Professional women’s hockey in North America took a sharp turn recently, with the announcement that the Mark Walter Group and Billie Jean King Enterprises had acquired the Premier Hockey Federation (PHF), which had been North America’s only professional women’s hockey league.
Walter owns portions of the MLB’s Los Angeles Dodgers, the WNBA’s Los Angeles Sparks, the Premier League’s Chelsea FC, and now, the entirety of the PHF.
With the acquisition, it was announced the PHF would cease operations, and assets of the league would now be used to form a yet to be named league alongside members of the Professional Women’s Hockey Players Association (PWHPA).
In 2019, the PWHPA formed following the dissolution of the Canadian Women’s Hockey League playing a Dream Gap Tour for the past four seasons, while the PHF continued its operations, expanding from five teams to seven with the addition of the 2023 Isobel Cup champion Toronto Six, and the Montreal Force.

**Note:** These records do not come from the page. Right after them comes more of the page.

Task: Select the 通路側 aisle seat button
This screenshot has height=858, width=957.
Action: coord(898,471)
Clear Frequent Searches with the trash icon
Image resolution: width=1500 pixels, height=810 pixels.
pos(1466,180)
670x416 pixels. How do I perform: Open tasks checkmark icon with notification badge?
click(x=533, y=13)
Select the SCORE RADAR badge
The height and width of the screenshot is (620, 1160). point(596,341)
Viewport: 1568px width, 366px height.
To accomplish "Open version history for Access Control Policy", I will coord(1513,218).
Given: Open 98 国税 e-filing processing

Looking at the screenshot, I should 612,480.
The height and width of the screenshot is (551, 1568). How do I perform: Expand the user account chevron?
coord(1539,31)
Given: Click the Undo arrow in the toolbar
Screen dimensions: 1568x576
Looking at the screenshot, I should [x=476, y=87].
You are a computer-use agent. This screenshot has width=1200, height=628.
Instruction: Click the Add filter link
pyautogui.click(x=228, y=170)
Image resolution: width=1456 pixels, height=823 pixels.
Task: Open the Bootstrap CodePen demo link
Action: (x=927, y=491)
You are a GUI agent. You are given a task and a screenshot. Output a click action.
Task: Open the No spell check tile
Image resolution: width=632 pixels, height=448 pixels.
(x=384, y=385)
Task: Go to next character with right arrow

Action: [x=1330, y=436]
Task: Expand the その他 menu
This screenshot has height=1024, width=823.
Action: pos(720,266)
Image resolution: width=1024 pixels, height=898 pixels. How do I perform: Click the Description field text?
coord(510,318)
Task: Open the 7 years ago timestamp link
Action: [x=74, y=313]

Now, all of the world’s top talent will play in a new six-team league scheduled to launch in January 2024. The rapid shift in the landscape of professional women’s hockey will have wide spanning impacts. Here’s a look at what you need to know.
Fans will no longer need to wait for world championships and Olympic competition to see best-on-best women’s hockey. In the new league, North American national team stars like Marie-Philip Poulin and Taylor Heise, and Europeans who were signed to PHF contracts like Alina Muller, Noora Raty, Emma Soderberg and Katerina Mrazova will be on display.
Prior to this acquisition, international players were not able to play in the PWHPA. Now, the world’s best players who are not currently under contract in Europe will be eligible to play. Last season the PHF featured five members of Czechia’s bronze medal winning roster from the world championship, and this coming season had players from 13 nations signed to play.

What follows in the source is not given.